2012-05-30 Thread Ashot Madatyan
The order of evaluation of sub-expressions is not defined since there is no
sequence point in the sub-expression. So, the behavior is not defined, and
one cannot rely on a specific compiler implementation - gcc, MSVC, or any
other.

As a general rule of thumb, you should avoid this type of complex
expressions where the same object is modified within the sub-expressions.

 

Regards,

Ashot Madatyan

 

From: algogeeks@googlegroups.com [mailto:algogeeks@googlegroups.com] On
Behalf Of holmes
Sent: Wednesday, May 30, 2012 3:21 PM
To: algogeeks@googlegroups.com
Subject: [algogeeks] Re: problem with increment operator

 

It's output will be compiler dependent.

So on Turbo C, compiler will perform all pre-increment operation first then
will start adding.

like in your problem all ++a operation will go first. then addition will
happen.

so 6+6+6=18.

 

on gcc, first two variables will it take, performs pre-increment operation
and then adding and then third variable will come.as it continues.

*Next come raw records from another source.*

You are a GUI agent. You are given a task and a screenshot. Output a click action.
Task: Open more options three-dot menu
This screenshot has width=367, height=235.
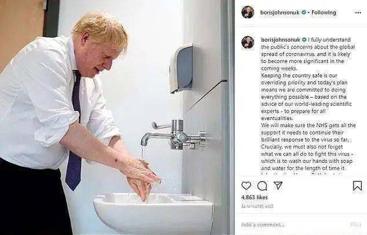358,13
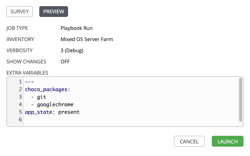Select the PREVIEW tab
Viewport: 250px width, 156px height.
pyautogui.click(x=54, y=12)
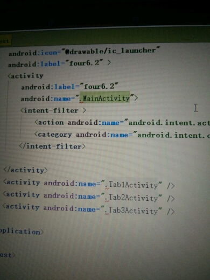Click the <intent-filter opening tag
210x280 pixels.
coord(53,110)
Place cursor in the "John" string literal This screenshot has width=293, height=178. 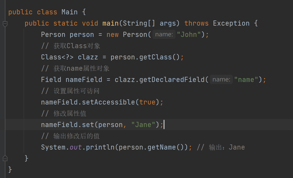coord(189,35)
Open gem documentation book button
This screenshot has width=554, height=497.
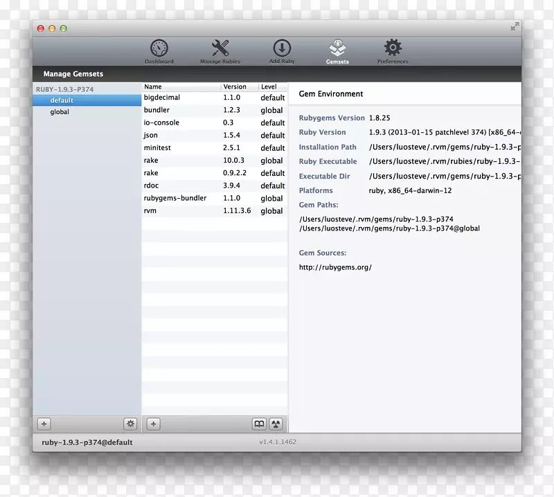[259, 424]
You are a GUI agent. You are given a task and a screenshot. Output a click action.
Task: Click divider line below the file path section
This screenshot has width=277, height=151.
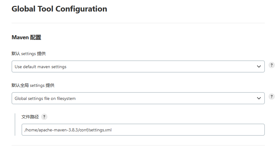[x=138, y=145]

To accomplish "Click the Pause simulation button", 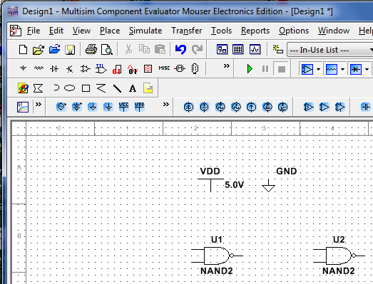I will point(265,69).
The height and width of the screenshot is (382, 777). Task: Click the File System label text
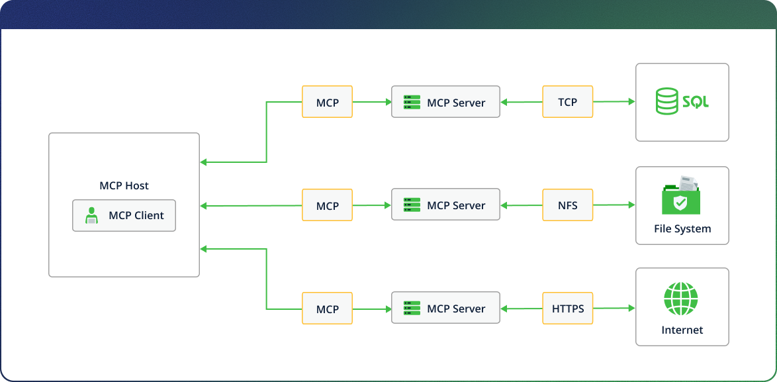pos(682,228)
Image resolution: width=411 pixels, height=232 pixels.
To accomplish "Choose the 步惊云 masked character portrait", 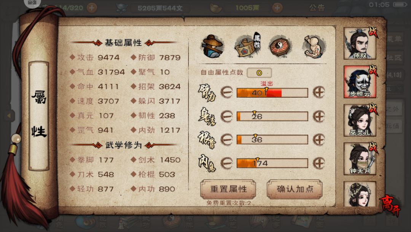I will [x=360, y=82].
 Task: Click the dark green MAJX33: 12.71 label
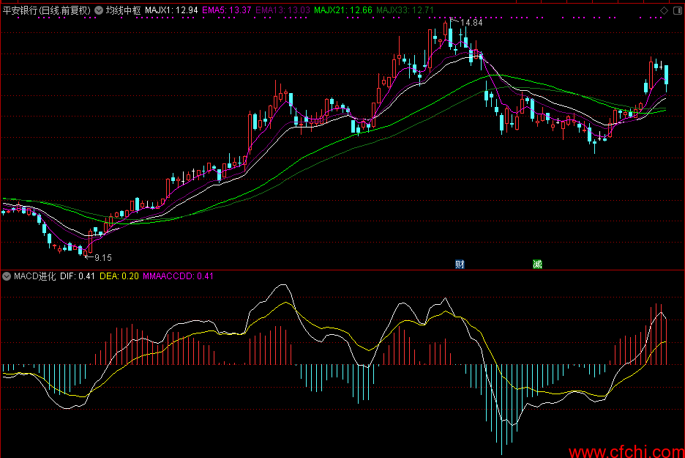pyautogui.click(x=405, y=10)

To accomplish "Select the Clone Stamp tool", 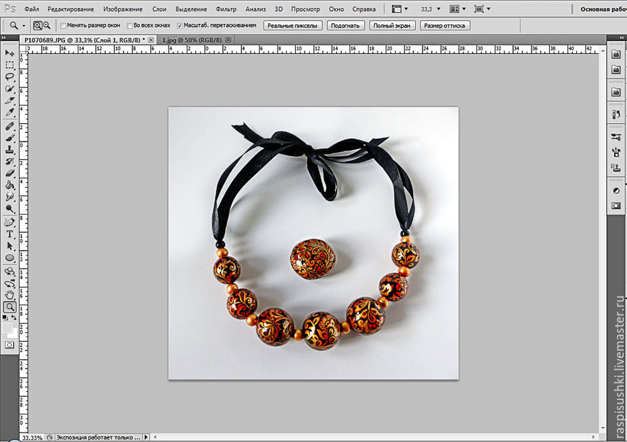I will (10, 150).
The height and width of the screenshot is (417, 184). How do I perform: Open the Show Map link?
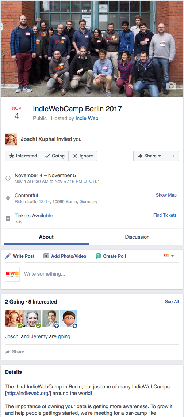tap(166, 195)
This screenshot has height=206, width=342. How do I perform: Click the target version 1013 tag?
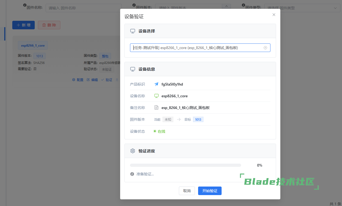(x=198, y=119)
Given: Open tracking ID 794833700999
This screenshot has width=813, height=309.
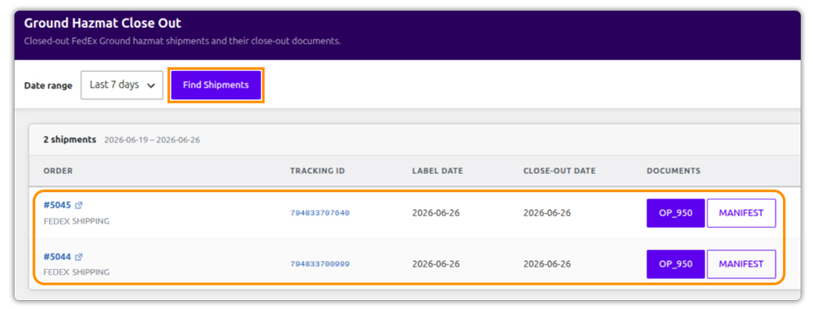Looking at the screenshot, I should pyautogui.click(x=320, y=264).
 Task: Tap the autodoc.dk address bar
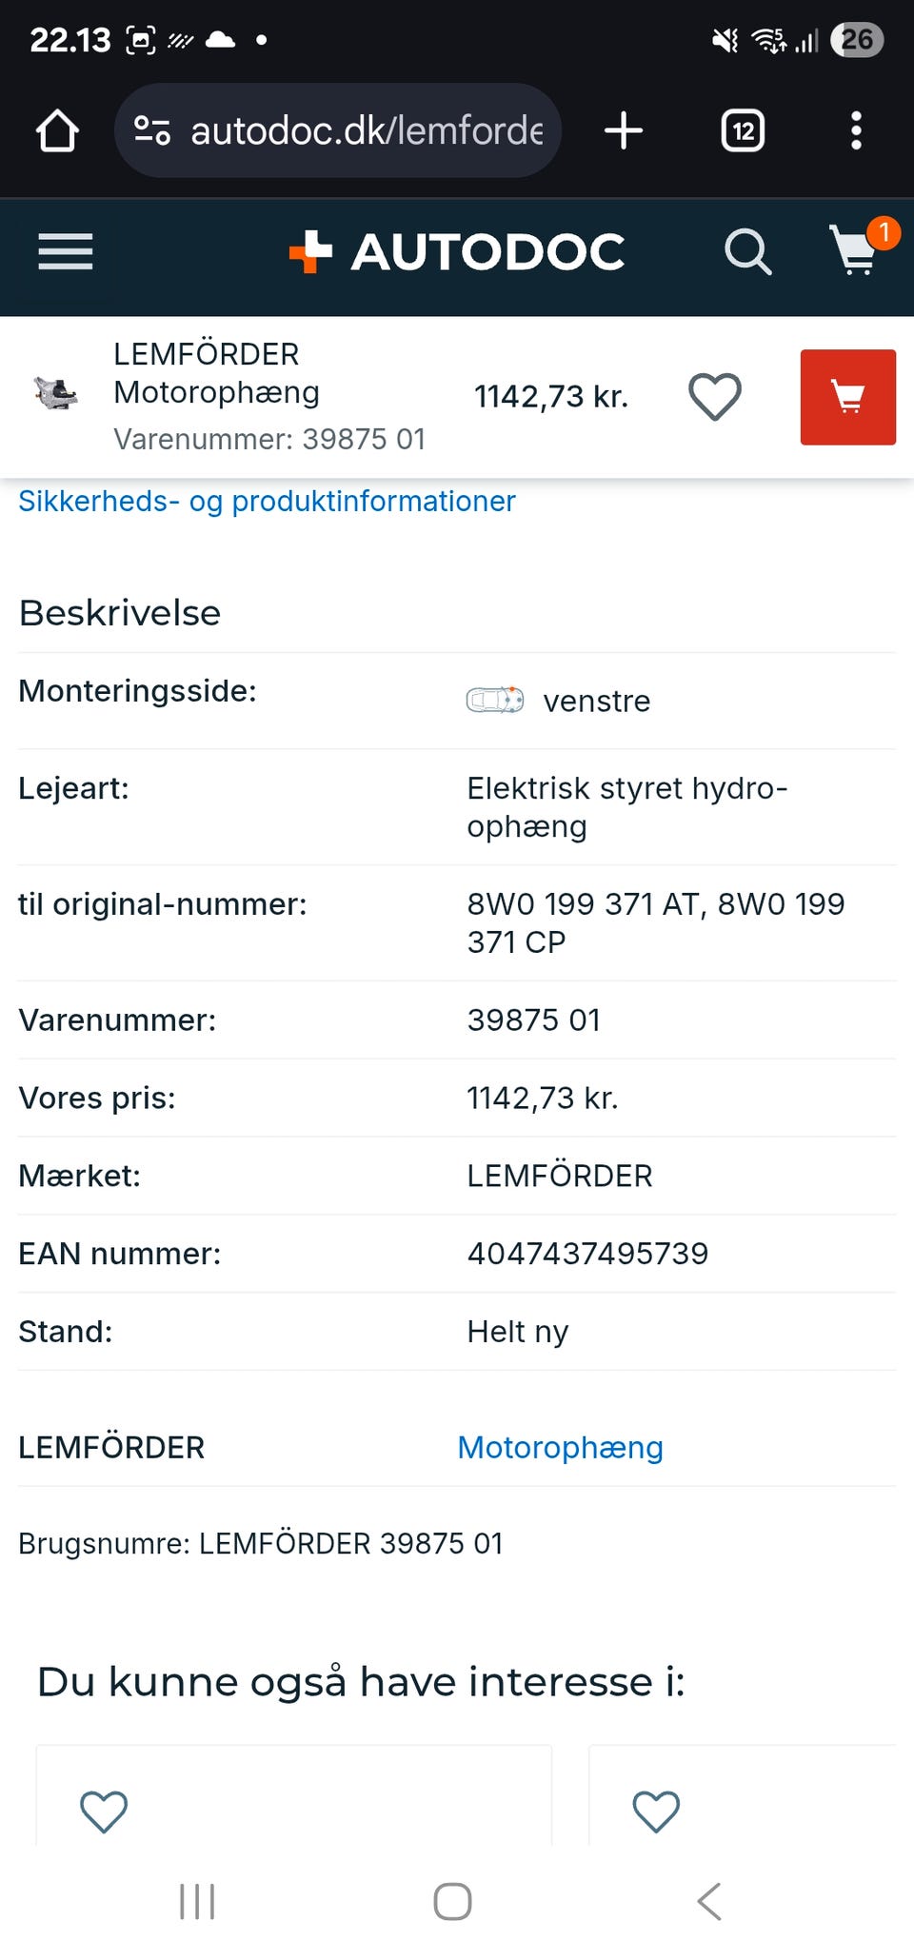coord(367,130)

As in this case in gcc it will be performed like,

(++a + ++a) + (a++)=(6+6)+6=18

post-increment will be unaffected during entire expression.

 

Feel free to ask if you didn't got what i explained.

On Monday, May 28, 2012 11:02:03 AM UTC+5:30, ashish wrote:

#includestdio.h
int main()
{
  int a=4;
  printf(%d\n,++a + ++a + a++);
  return 0;
}   

according to me output should be 17, but it is coming out to be 18.
plz explain it??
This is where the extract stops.